:: RECORDS
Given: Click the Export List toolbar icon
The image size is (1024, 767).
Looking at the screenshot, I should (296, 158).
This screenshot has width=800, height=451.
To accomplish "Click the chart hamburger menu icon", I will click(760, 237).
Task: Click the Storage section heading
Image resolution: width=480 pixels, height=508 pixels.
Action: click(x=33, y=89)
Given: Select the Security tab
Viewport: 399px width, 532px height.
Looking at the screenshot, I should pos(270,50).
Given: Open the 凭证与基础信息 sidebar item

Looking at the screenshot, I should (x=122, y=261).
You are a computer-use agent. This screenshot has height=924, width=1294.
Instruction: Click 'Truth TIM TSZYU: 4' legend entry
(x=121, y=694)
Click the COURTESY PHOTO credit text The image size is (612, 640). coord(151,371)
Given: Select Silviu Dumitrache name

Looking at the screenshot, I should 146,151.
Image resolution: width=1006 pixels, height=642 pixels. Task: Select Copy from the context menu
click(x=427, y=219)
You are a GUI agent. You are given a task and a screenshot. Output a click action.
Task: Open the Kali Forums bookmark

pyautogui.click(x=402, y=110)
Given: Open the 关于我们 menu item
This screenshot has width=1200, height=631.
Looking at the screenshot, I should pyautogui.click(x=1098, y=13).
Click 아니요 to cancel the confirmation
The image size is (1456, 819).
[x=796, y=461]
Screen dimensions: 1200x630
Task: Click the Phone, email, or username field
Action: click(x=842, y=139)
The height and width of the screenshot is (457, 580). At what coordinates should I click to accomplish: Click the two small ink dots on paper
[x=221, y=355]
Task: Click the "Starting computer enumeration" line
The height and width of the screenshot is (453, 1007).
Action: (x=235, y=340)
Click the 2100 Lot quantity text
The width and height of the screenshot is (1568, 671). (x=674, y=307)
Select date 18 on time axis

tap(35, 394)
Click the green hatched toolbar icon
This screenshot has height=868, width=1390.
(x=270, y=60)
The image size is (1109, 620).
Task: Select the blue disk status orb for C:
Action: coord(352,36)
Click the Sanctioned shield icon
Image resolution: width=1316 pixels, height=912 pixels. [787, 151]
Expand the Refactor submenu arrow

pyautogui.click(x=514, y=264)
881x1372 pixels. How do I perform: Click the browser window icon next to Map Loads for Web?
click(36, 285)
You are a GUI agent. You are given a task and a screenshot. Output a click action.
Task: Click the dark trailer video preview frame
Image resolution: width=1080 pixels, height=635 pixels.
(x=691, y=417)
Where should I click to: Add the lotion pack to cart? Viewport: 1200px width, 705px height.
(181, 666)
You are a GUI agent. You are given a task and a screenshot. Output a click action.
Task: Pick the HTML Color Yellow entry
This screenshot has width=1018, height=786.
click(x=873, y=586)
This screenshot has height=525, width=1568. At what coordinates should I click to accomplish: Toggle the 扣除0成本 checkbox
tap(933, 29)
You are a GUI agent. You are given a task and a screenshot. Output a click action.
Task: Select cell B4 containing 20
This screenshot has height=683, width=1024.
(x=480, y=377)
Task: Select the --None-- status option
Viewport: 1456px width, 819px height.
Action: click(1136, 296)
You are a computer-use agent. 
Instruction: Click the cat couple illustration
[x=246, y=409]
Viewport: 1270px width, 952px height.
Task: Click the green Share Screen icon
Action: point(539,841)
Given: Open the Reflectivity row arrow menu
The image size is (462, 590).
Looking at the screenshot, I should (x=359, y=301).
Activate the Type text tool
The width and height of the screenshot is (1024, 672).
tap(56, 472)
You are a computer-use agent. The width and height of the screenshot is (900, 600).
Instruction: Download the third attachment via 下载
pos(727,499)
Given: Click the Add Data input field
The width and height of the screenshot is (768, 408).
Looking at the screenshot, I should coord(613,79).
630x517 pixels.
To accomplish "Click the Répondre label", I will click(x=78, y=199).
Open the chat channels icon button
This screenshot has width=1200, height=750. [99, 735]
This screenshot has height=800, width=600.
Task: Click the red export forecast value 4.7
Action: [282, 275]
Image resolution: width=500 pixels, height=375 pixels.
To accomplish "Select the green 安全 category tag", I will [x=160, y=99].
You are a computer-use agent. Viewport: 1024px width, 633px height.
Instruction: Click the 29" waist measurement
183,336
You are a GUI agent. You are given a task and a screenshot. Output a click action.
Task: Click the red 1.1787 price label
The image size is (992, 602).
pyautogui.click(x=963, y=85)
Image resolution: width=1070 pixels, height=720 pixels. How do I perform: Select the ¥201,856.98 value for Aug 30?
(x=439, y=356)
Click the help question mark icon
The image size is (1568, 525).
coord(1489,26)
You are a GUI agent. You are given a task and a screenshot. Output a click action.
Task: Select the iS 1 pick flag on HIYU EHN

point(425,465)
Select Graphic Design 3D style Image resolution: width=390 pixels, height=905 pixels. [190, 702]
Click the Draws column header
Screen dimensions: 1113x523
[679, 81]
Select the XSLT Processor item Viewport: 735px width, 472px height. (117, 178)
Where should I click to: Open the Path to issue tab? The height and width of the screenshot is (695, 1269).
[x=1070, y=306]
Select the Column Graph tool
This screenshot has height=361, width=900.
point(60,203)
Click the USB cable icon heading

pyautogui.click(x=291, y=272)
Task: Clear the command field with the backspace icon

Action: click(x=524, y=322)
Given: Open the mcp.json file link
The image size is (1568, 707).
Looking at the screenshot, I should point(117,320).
::::
WORK REQUIRED: Each record should be repeated in full, exactly as it is written.

ANSWER BOX:
Given: Click the Export List toolbar icon
The image size is (1024, 767).
Looking at the screenshot, I should (296, 158).
This screenshot has width=800, height=451.
To accomplish "Click the chart hamburger menu icon", I will click(760, 237).
Task: Click the Storage section heading
Image resolution: width=480 pixels, height=508 pixels.
Action: click(x=33, y=89)
Given: Select the Security tab
Viewport: 399px width, 532px height.
Looking at the screenshot, I should pos(270,50).
Given: Open the 凭证与基础信息 sidebar item

Looking at the screenshot, I should (x=122, y=261).
You are a computer-use agent. This screenshot has height=924, width=1294.
Instruction: Click 'Truth TIM TSZYU: 4' legend entry
(x=121, y=694)
Click the COURTESY PHOTO credit text The image size is (612, 640). coord(151,371)
Given: Select Silviu Dumitrache name

Looking at the screenshot, I should 146,151.
Image resolution: width=1006 pixels, height=642 pixels. Task: Select Copy from the context menu
click(x=427, y=219)
You are a GUI agent. You are given a task and a screenshot. Output a click action.
Task: Open the Kali Forums bookmark

pyautogui.click(x=402, y=110)
Given: Open the 关于我们 menu item
This screenshot has width=1200, height=631.
Looking at the screenshot, I should pyautogui.click(x=1098, y=13).
Click 아니요 to cancel the confirmation
The image size is (1456, 819).
[x=796, y=461]
Screen dimensions: 1200x630
Task: Click the Phone, email, or username field
Action: click(x=842, y=139)
The height and width of the screenshot is (457, 580). At what coordinates should I click to accomplish: Click the two small ink dots on paper
[x=221, y=355]
Task: Click the "Starting computer enumeration" line
The height and width of the screenshot is (453, 1007).
Action: (x=235, y=340)
Click the 2100 Lot quantity text
The width and height of the screenshot is (1568, 671). (x=674, y=307)
Select date 18 on time axis

tap(35, 394)
Click the green hatched toolbar icon
This screenshot has height=868, width=1390.
(x=270, y=60)
The image size is (1109, 620).
Task: Select the blue disk status orb for C:
Action: coord(352,36)
Click the Sanctioned shield icon
Image resolution: width=1316 pixels, height=912 pixels. [787, 151]
Expand the Refactor submenu arrow

pyautogui.click(x=514, y=264)
881x1372 pixels. How do I perform: Click the browser window icon next to Map Loads for Web?
click(36, 285)
You are a GUI agent. You are given a task and a screenshot. Output a click action.
Task: Click the dark trailer video preview frame
Image resolution: width=1080 pixels, height=635 pixels.
(x=691, y=417)
Where should I click to: Add the lotion pack to cart? Viewport: 1200px width, 705px height.
(181, 666)
You are a GUI agent. You are given a task and a screenshot. Output a click action.
Task: Pick the HTML Color Yellow entry
This screenshot has width=1018, height=786.
click(x=873, y=586)
This screenshot has height=525, width=1568. At what coordinates should I click to accomplish: Toggle the 扣除0成本 checkbox
tap(933, 29)
You are a GUI agent. You are given a task and a screenshot. Output a click action.
Task: Select cell B4 containing 20
This screenshot has height=683, width=1024.
(x=480, y=377)
Task: Select the --None-- status option
Viewport: 1456px width, 819px height.
Action: click(1136, 296)
You are a computer-use agent. 
Instruction: Click the cat couple illustration
[x=246, y=409]
Viewport: 1270px width, 952px height.
Task: Click the green Share Screen icon
Action: point(539,841)
Given: Open the Reflectivity row arrow menu
The image size is (462, 590).
Looking at the screenshot, I should (x=359, y=301).
Activate the Type text tool
The width and height of the screenshot is (1024, 672).
tap(56, 472)
You are a computer-use agent. The width and height of the screenshot is (900, 600).
Instruction: Download the third attachment via 下载
pos(727,499)
Given: Click the Add Data input field
The width and height of the screenshot is (768, 408).
Looking at the screenshot, I should coord(613,79).
630x517 pixels.
To accomplish "Click the Répondre label", I will click(x=78, y=199).
Open the chat channels icon button
This screenshot has width=1200, height=750. [99, 735]
This screenshot has height=800, width=600.
Task: Click the red export forecast value 4.7
Action: [282, 275]
Image resolution: width=500 pixels, height=375 pixels.
To accomplish "Select the green 安全 category tag", I will [x=160, y=99].
You are a computer-use agent. Viewport: 1024px width, 633px height.
Instruction: Click the 29" waist measurement
183,336
You are a GUI agent. You are given a task and a screenshot. Output a click action.
Task: Click the red 1.1787 price label
The image size is (992, 602).
pyautogui.click(x=963, y=85)
Image resolution: width=1070 pixels, height=720 pixels. How do I perform: Select the ¥201,856.98 value for Aug 30?
(x=439, y=356)
Click the help question mark icon
The image size is (1568, 525).
coord(1489,26)
You are a GUI agent. You are given a task and a screenshot. Output a click action.
Task: Select the iS 1 pick flag on HIYU EHN

point(425,465)
Select Graphic Design 3D style Image resolution: width=390 pixels, height=905 pixels. [190, 702]
Click the Draws column header
Screen dimensions: 1113x523
[679, 81]
Select the XSLT Processor item Viewport: 735px width, 472px height. (117, 178)
Where should I click to: Open the Path to issue tab? The height and width of the screenshot is (695, 1269).
[x=1070, y=306]
Select the Column Graph tool
This screenshot has height=361, width=900.
point(60,203)
Click the USB cable icon heading

pyautogui.click(x=291, y=272)
Task: Clear the command field with the backspace icon

Action: click(x=524, y=322)
Given: Open the mcp.json file link
The image size is (1568, 707).
Looking at the screenshot, I should point(117,320).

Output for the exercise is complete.